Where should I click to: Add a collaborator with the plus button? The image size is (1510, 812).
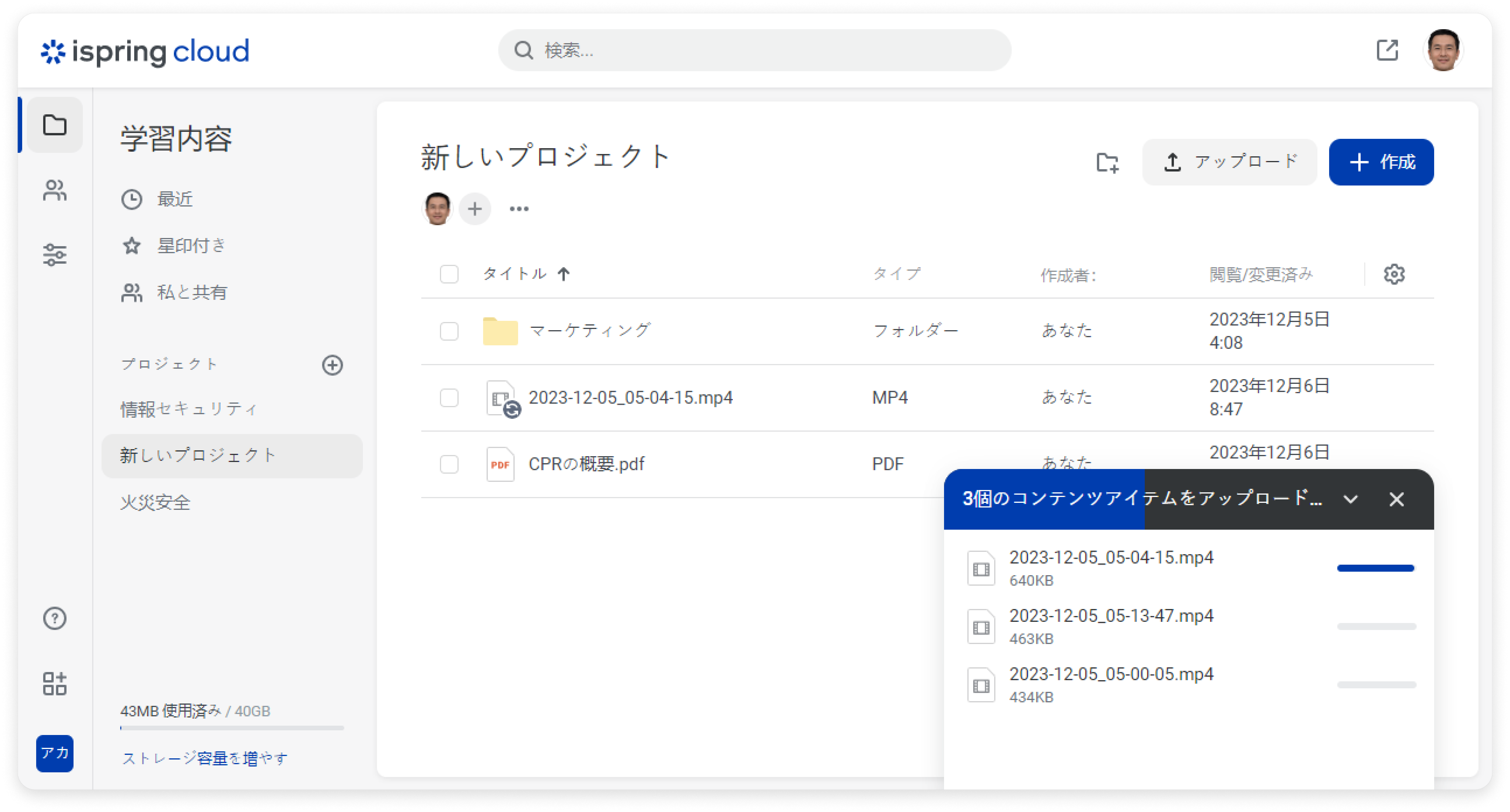click(x=475, y=209)
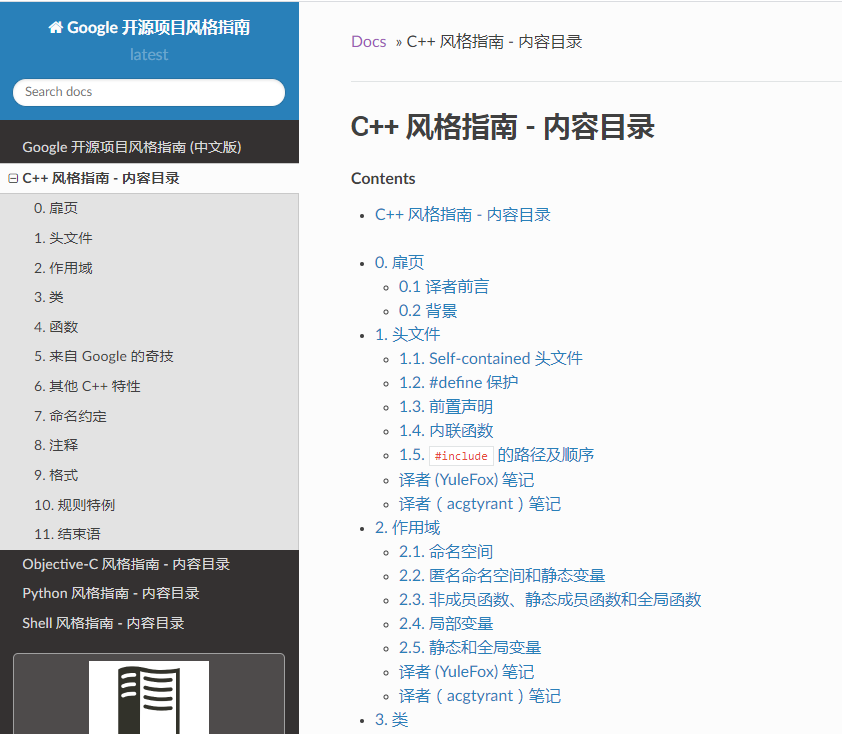This screenshot has width=842, height=734.
Task: Select 1. 头文件 in the sidebar
Action: (62, 237)
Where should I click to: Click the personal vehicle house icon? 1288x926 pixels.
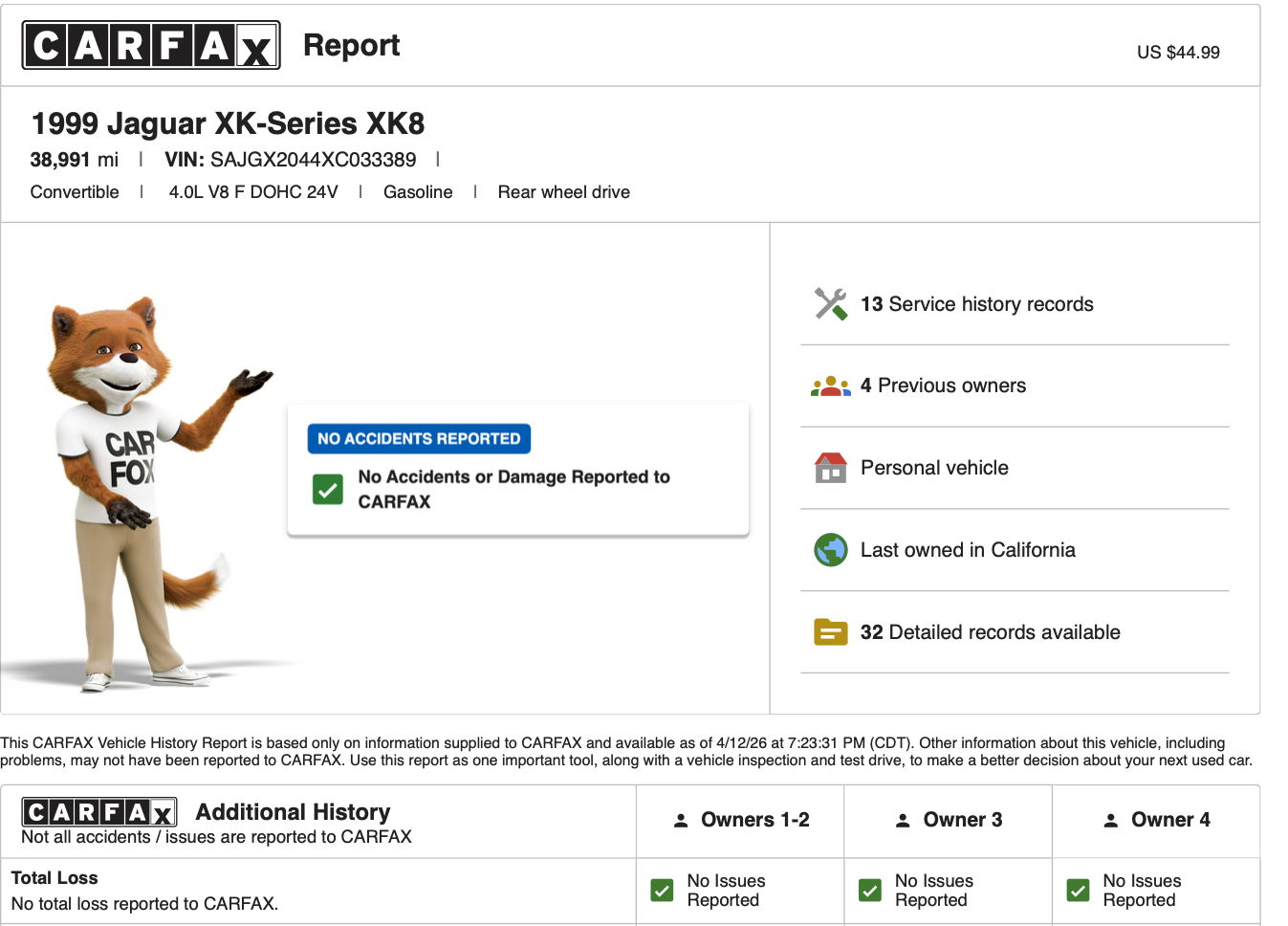830,468
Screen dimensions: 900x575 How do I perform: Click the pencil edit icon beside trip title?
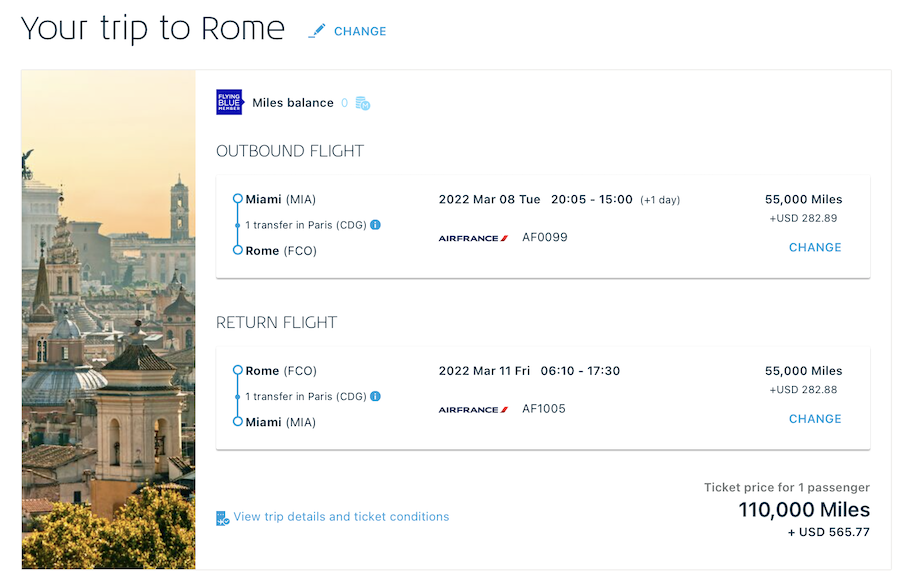pyautogui.click(x=317, y=31)
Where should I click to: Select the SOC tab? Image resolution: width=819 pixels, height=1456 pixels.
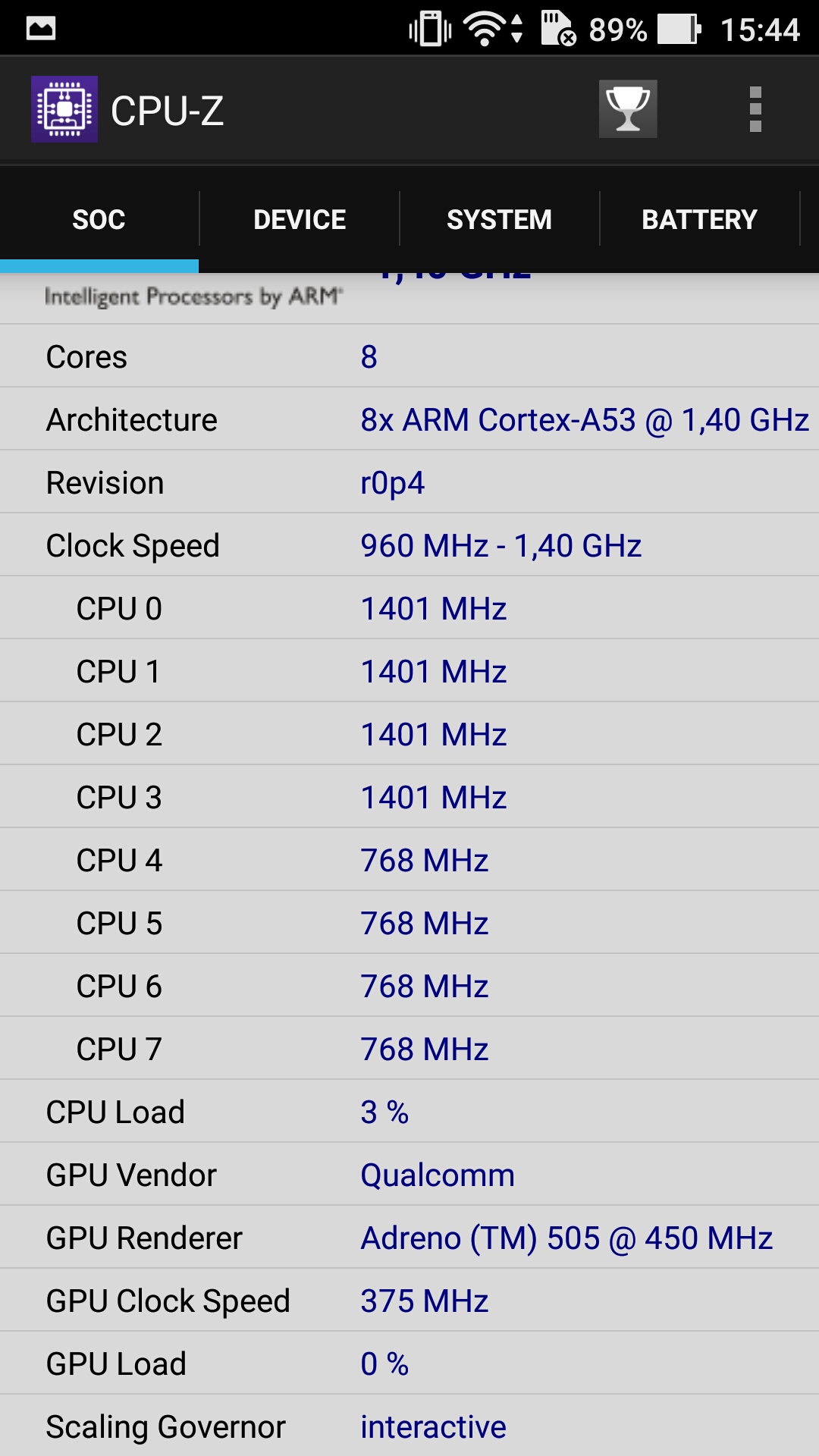(99, 220)
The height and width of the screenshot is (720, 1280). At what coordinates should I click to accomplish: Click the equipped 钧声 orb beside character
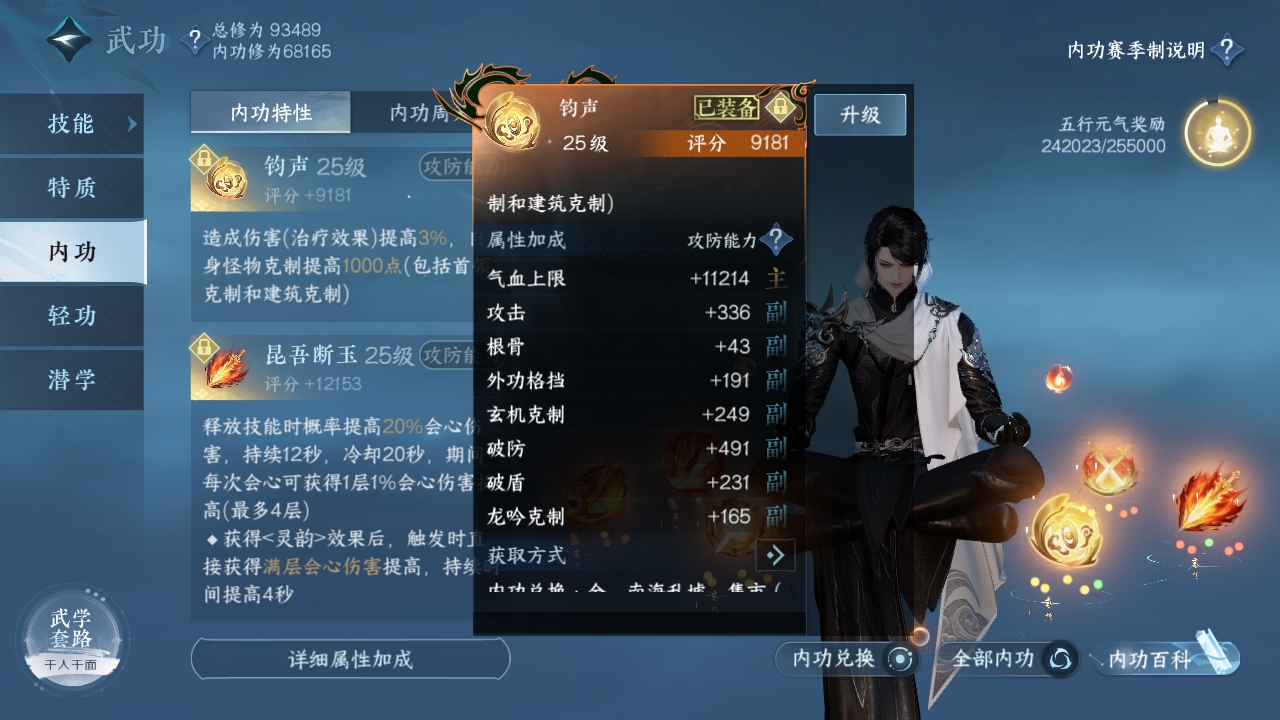click(1066, 530)
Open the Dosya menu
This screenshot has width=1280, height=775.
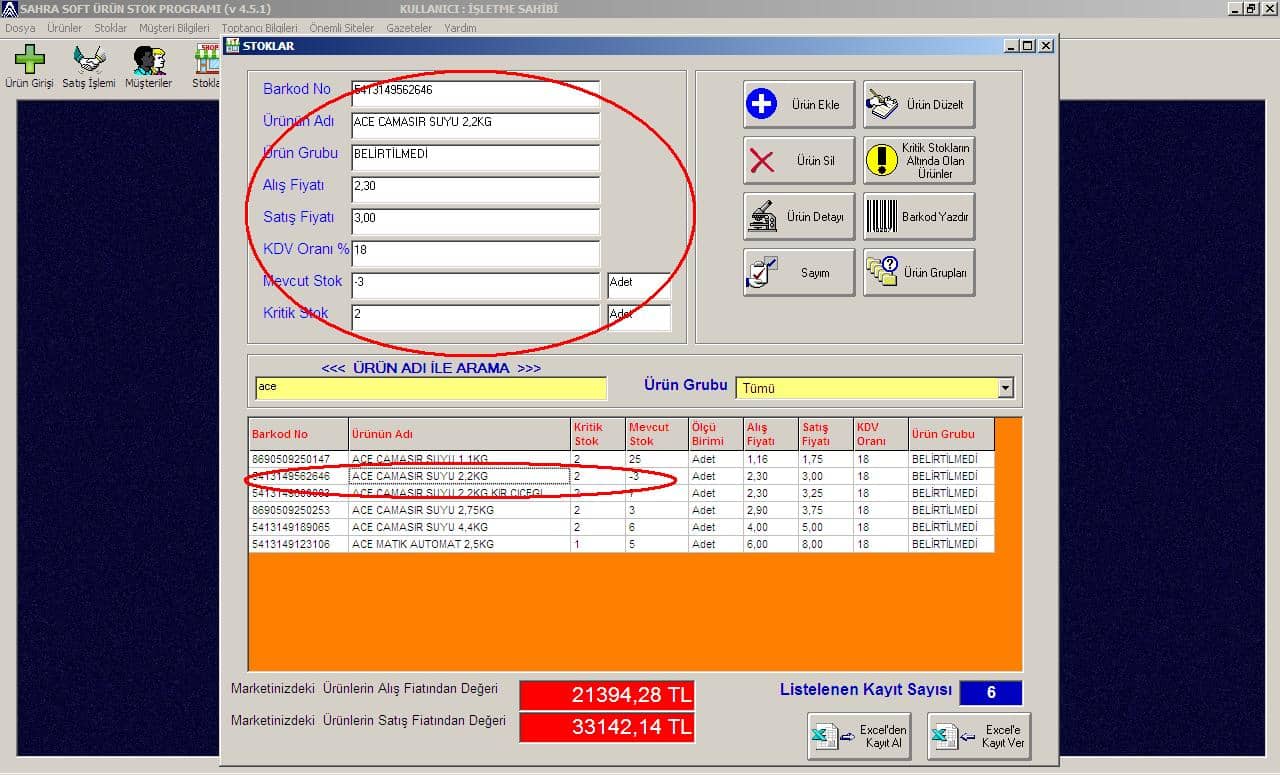19,28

▶ [SHORT TASK] Convert the data above into a JSON list of strings, one string per line, skipping blank lines and leaving out the pictures.

▶ [RESULT OF THIS EXERCISE]
[
  "Where should I click to: Add a collaborator with the plus button? The image size is (1510, 812).",
  "click(x=475, y=209)",
  "This screenshot has width=842, height=734.",
  "Task: Select 1. 头文件 in the sidebar",
  "Action: (62, 237)",
  "Where should I click to: Click the personal vehicle house icon? 1288x926 pixels.",
  "830,468",
  "Screen dimensions: 900x575 How do I perform: Click the pencil edit icon beside trip title?",
  "pyautogui.click(x=317, y=31)",
  "Where should I click to: Select the SOC tab? Image resolution: width=819 pixels, height=1456 pixels.",
  "(99, 220)",
  "The height and width of the screenshot is (720, 1280). At what coordinates should I click to accomplish: Click the equipped 钧声 orb beside character",
  "click(1066, 530)",
  "Open the Dosya menu",
  "This screenshot has width=1280, height=775.",
  "19,28"
]